XYZ van de klassieke muziek

Katja Reichenfeld (2003)

Gepubliceerd op 15-03-2017

Robert Heppener

betekenis & definitie

Robert Heppener (Amsterdam 1925) is, hoewel hij lang niet altijd in de schijnwerpers heeft gestaan, de laatste decennia uitgegroeid tot een van de belangrijkste Nederlandse componisten van zijn generatie. Hij heeft geen revolutionaire nieuwe compositietechniek ontwikkeld maar bezit wel een oninwisselbare eigen stem.

Heppener studeerde aan het conservatorium van Amsterdam piano bij Jan Odé en Johan van den Boogert, en had compositieles van Ernest W. Mulder. Daarna studeerde hij privé compositie bij Bertus van Lier. Vervolgens werd hij theoriedocent in Rotterdam en vanaf 1964 in Amsterdam. Daar doceerde hij ook compositie. Tot zijn leerlingen behoren onder anderen Joël Bons, Jan Rokus van Roosendael, Ivo van Emmerik en Ron Ford. In 1980 'verhuisde' Heppener naar het Conservatorium van Maastricht en in 1987 stopte hij om zich geheel aan het componeren te wijden.

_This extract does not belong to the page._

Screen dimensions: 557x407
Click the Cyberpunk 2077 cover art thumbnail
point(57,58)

Zijn componistencarrière begon voortvarend toen de jonge Bernard Haitink in 1952 Heppeners Symfonie (1952) uitvoerde met het Concertgebouworkest. Daarna werd zijn cantate Cantico delle creature di San Francesco d'Assisi (1952-55) voor zang, harp en strijkorkest geroemd door de critici. De opkomst van het serialisme smoorde zijn opmars echter in de kiem. Deze techniek, waarmee men na de Tweede Wereldoorlog alle banden met het door de Duits-Oostenrijkse traditie beheerste muzikale verleden dacht te verbreken, was aan Heppener niet besteed. Hierdoor raakte Heppener geïsoleerd en verdween langzaam naar de achtergrond.

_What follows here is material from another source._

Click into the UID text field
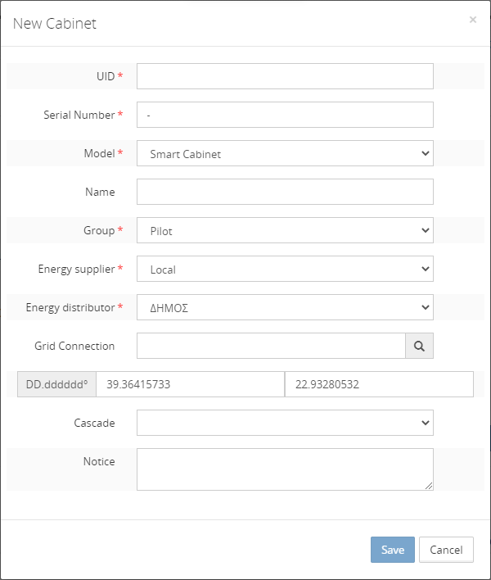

Nu hij nog maar zelden op het concertpodium te horen was en ook minder opdrachten kreeg, zocht hij zijn heil in de filmmuziek. Een twaalftal films voorzag hij van muziek waaronder succesnummers als Het gangstermeisje (1966, Frans Weisz), De stem van het water (1966, Bert Haanstra) en Sky over Holland (1967, John Ferno Fernhout). Na Pastorale 1943 (1977, Wim Verstappen) hield Heppener de filmwereld voor gezien. De filmmuziek was hem te oppervlakkig en gaf hem weinig voldoening.

Na een stilte van zes jaar (1977-83) hervond Heppener in zijn composities een eigen stijl die hem in het midden van de jaren '80 van de 20e eeuw weer op de Nederlandse landkaart zette met werken als Memento voor sopraan en instrumentaal ensemble (1984), Boog (1988) voor orkest, en Trail (1993) voor instrumentaal ensemble. Hij kreeg de prestigieuze Matthijs Vermeulen-Prijs voor Im Gestein (1992) voor koor en instrumentaal ensemble. De zelden uitgereikte Johan Wagenaar-Prijs ontving hij in 1995 voor zijn gehele oeuvre, en in 1996 ging zijn eerste en enige opera Een ziel van hout (1996) in première tijdens het Holland Festival.

Oeuvre
Diverse orkestwerken waaronder 1 symfonie; werken voor groot ensemble; muziek bij ca. 12 films; kamermuziek, o.a., strijkkwartet, 1 saxofoonkwartet, 1 werk voor pianosolo; vele vocale werken, o.a. voor koor; 1 opera.